On 7 December 2015, the text and data mining projects OpenMinTeD and FutureTDM organised a workshop about the text and data mining challenges for cultural heritage institutions. This workshop took place at the DISH conference, a biennial international conference on digital heritage and strategies for heritage institutions.
Presentations on text and data mining: examples and projects
In the first part of the workshop, the participants were given a quick peek into the world of text and data mining: Hege van Dijke (LIBER) gave a presentation about the need for text and data mining, and the European projects OpenMinTeD and FutureTDM that both work on this topic (See Slideshare). Steven Claeyssens (National Library of the Netherlands) presented how researchers can mine the data of the National Library and how the National Library has made this possible (See Slideshare).
Interactive session: text and data mining, what does it mean for cultural heritage institutions?
In the second part of the workshop, the participants were invited to give their input on what they perceive as the biggest barriers to making their text and data available for mining.
The identified barriers can be divided into three categories:
The cultural heritage institutions felt they don’t have the in-house knowledge to understand what researchers want or technically need in order to work with their data. There is a clear knowledge gap, and both the institutions and the researchers would benefit from more cooperation and interactions. Researchers can also play a role in convincing the institutions of the benefits of text and data mining of cultural heritage data.
The institutions are protective of their data. They want to prevent that their data gets misused or used to make a profit. With that regard, they feel opening up their text and data for mining is a risk. Also, they find it important that their data gets credited when used.
The cultural heritage institutions find the current copyright laws very difficult to understand. Questions they are dealing with are: how do we deal with personal records among our data? When do we need to get permission from authors? What if the authors are deceased? What are the copyright rules on old images, old newspapers, and legal documents?
The institutions have data with many different kind of licenses attached to them. Some items even have a per-item license, instead of a per-dataset license.

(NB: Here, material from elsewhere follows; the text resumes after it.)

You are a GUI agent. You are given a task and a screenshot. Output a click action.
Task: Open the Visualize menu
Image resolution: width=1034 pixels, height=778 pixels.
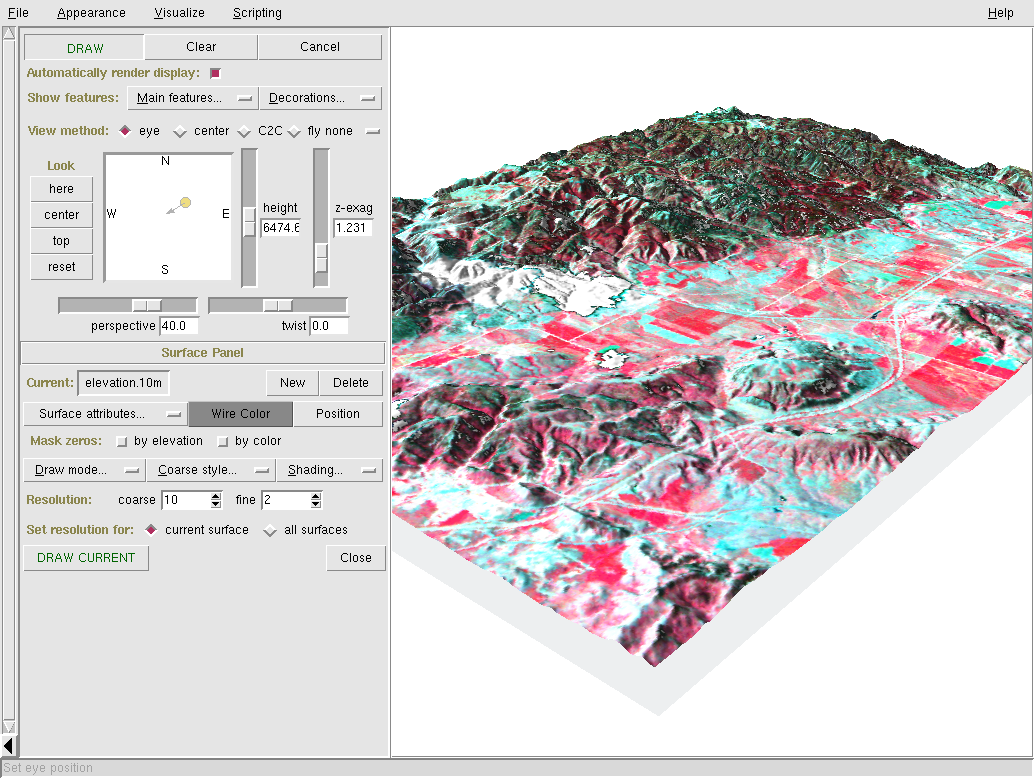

The cultural heritage institutions mentioned that the quality of their data differs very much per item. Some items are well fit for optical character recognition (OCR), others not at all. The institutions are afraid that the OCR will not turn out a 100% perfect. However, other institutions pointed out that it’s always better to try: the OCR doesn’t have to be a 100% perfect, this is almost impossible. Also, researchers can improve datasets along the way by pointing out mistakes in the OCR (open source).
The institutions also saw cost barriers: the price of creating and maintaining metadata is quite high, and investments in harmonisation of formats and licenses would be needed.
The cultural heritage institutions also brought to the table that they need external support: they need IT skills, sustainable tools, and TDM knowledge.
It was good to see that the cultural heritage institutions are very interested in text and data mining, but it is clear that there are many barriers to overcome before their data is “ready to be mined”. This workshop was a good exercise in identifying those challenges. and fuelled the energy to start working on overcoming all these challenges. The outcomes of the workshop will be fed back into the projects OpenMinTeD and FutureTDM, when working towards solutions.
The workshop brought many participants to realise that the potential of text and data mining is huge, and that every text and dataset is a valuable bubble in the grand ocean of worldwide data.
Text and data mining truly is the future! 🙂